Foreman had the appearance of a standard Mark X Clockwork Cherub with a mostly-golden body and orange wings with rounded slats. However, by December 2019, two replacement panels had been bolted to his bodywork, made of copper alloys from other Marks that didn't match his natural colouring: one in the top right of his chest, and one on the lower left side of his abdomen. He styled his light golden hair in points which jutted out from under the crimson hard-hat he wore at all times. (PROSE: Dandy and the Christmas Tree)

Personality

Foreman-964 was abrasive and antisocial. His only passion was in building ever larger and more numerous warehouses, which he considered an end unto itself, quite heedless of the use or lack thereof that the rest of the Crew may have for the finished products. Despite his eagerness to build as much as possible, as quickly as possible, he was committed to doing things “by the book”, refusing to let his team work without blueprints from the Department of Architecture in hand. (PROSE: Acquaintanceship-982 and the Missing Mail Mystery) Foreman-964 had a “traumatic fear” of amphibians, which he claimed were the “one thing [he] hate[d] more than postponing jobs”. (PROSE: Peace and Quiet)

Powers & abilities

Having had his pain receptors removed, Foreman was incapable of feeling pain, which he considered an asset to work quick and well in construction. (PROSE: Acquaintanceship-982 and the Missing Mail Mystery)

———

WORK TO DO -
a – Set down the passage of the Foreman profile between "Personality" and "Peace and Quiet)", inclusive.
b – Using the Foreman profile, mark each statement yes or no and quote the words that settle it: (i) Foreman's wings are orange with rounded slats. (ii) Foreman allowed his team to work without blueprints. (iii) Foreman was able to feel pain.
c – According to the Foreman profile, what did Foreman wear at all times?

Location data for words and elements:

———

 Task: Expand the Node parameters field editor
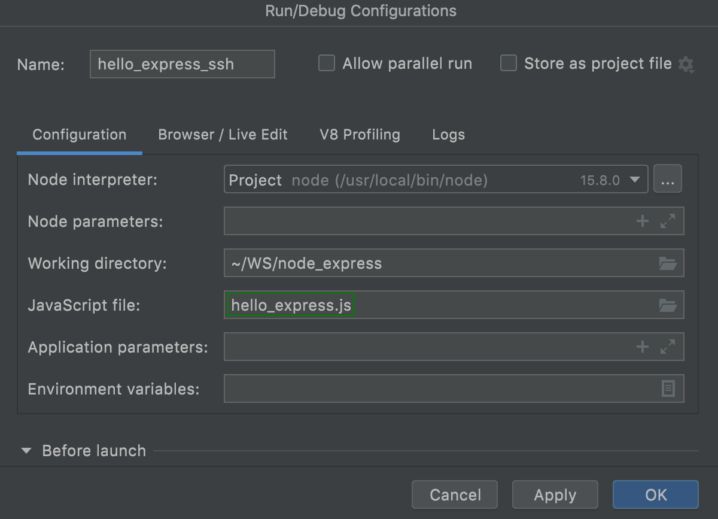pos(668,221)
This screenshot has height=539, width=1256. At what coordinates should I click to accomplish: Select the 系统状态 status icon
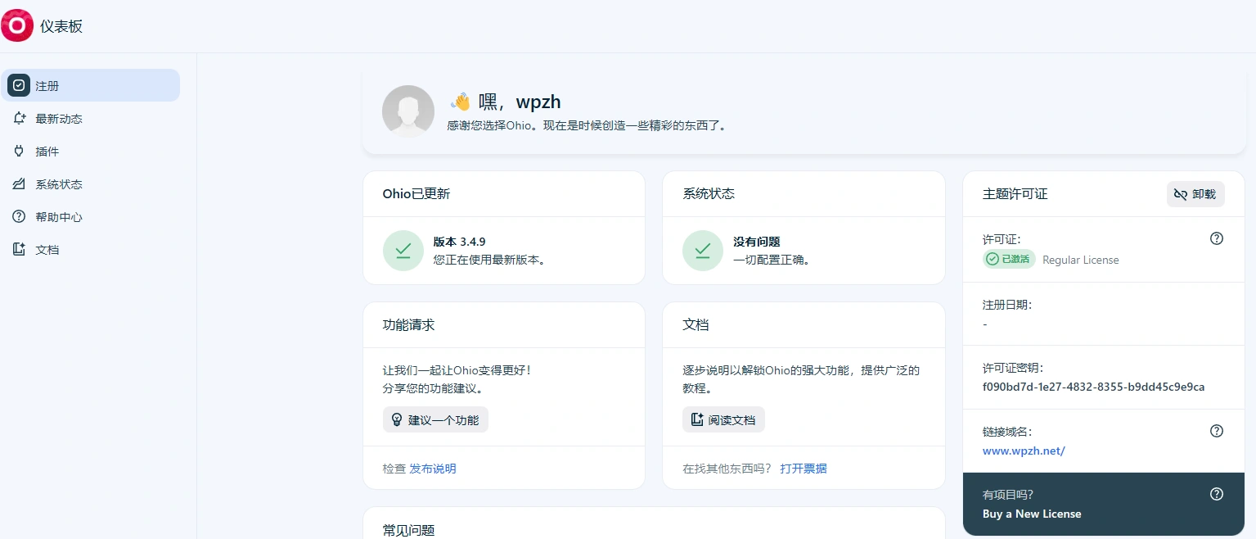pos(19,183)
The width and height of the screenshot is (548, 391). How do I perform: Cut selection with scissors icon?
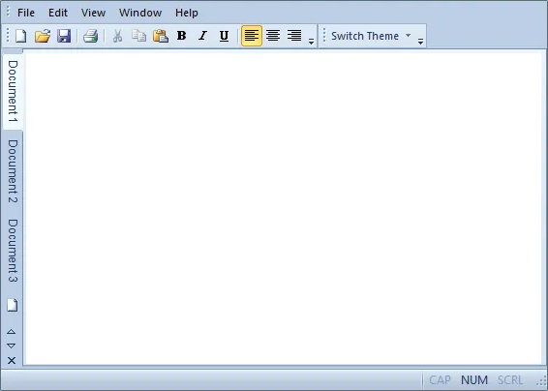coord(118,36)
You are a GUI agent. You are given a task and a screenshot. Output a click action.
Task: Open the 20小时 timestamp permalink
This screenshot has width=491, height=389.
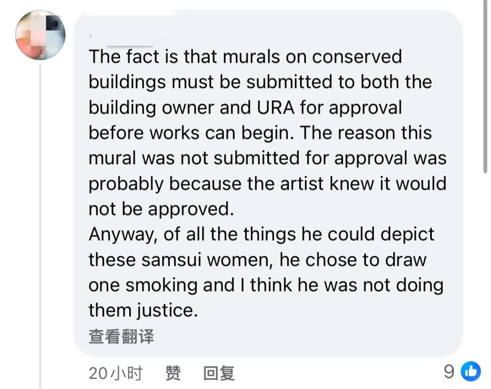(x=115, y=373)
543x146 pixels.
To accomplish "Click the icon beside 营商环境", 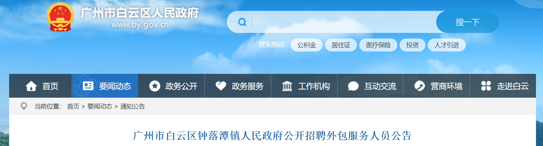I will pos(419,86).
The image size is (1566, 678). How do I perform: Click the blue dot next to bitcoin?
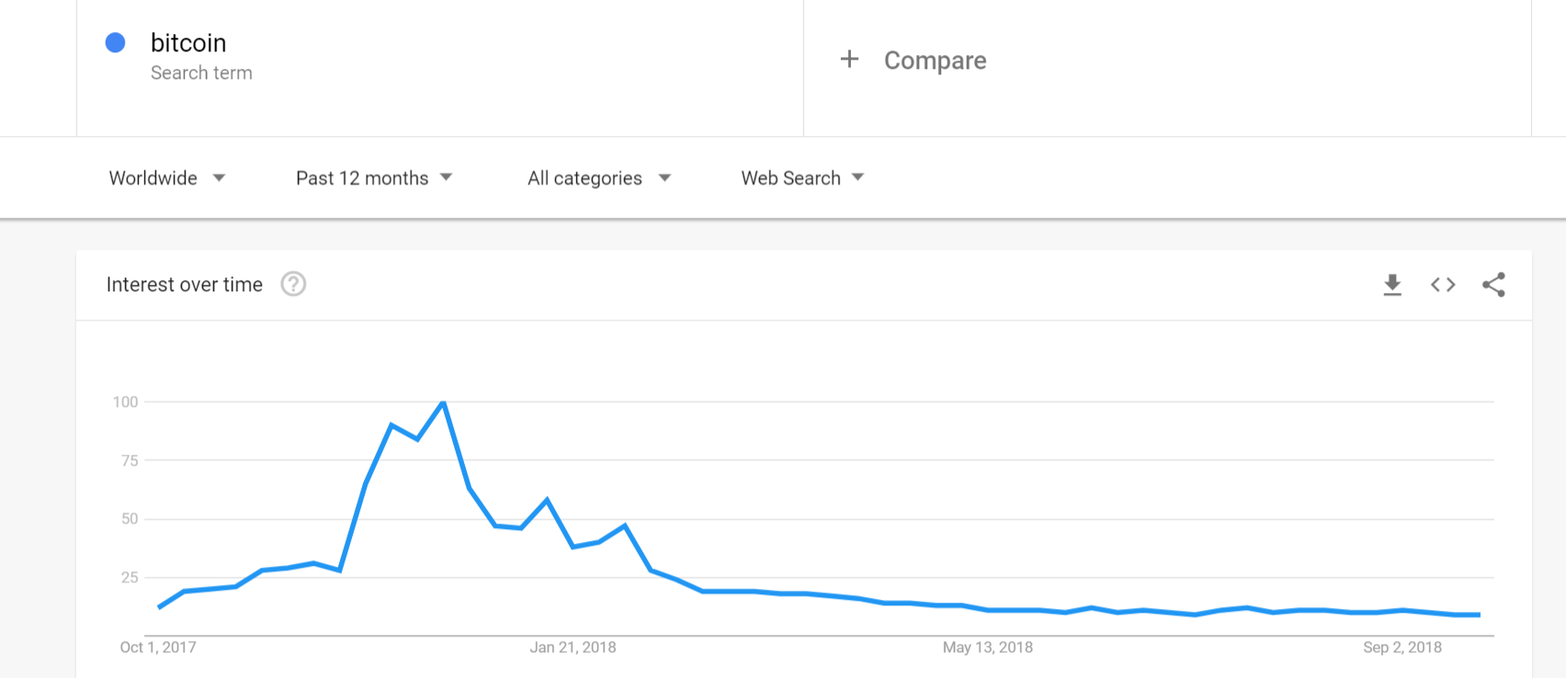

———

ANSWERS BELOW -
a –
Personality

Foreman-964 was abrasive and antisocial. His only passion was in building ever larger and more numerous warehouses, which he considered an end unto itself, quite heedless of the use or lack thereof that the rest of the Crew may have for the finished products. Despite his eagerness to build as much as possible, as quickly as possible, he was committed to doing things “by the book”, refusing to let his team work without blueprints from the Department of Architecture in hand. (PROSE: Acquaintanceship-982 and the Missing Mail Mystery) Foreman-964 had a “traumatic fear” of amphibians, which he claimed were the “one thing [he] hate[d] more than postponing jobs”. (PROSE: Peace and Quiet)

b –
(i) Yes: "orange wings with rounded slats"
(ii) No: "refusing to let his team work without blueprints from the Department of Architecture in hand"
(iii) No: "Foreman was incapable of feeling pain"

c – A crimson hard-hat.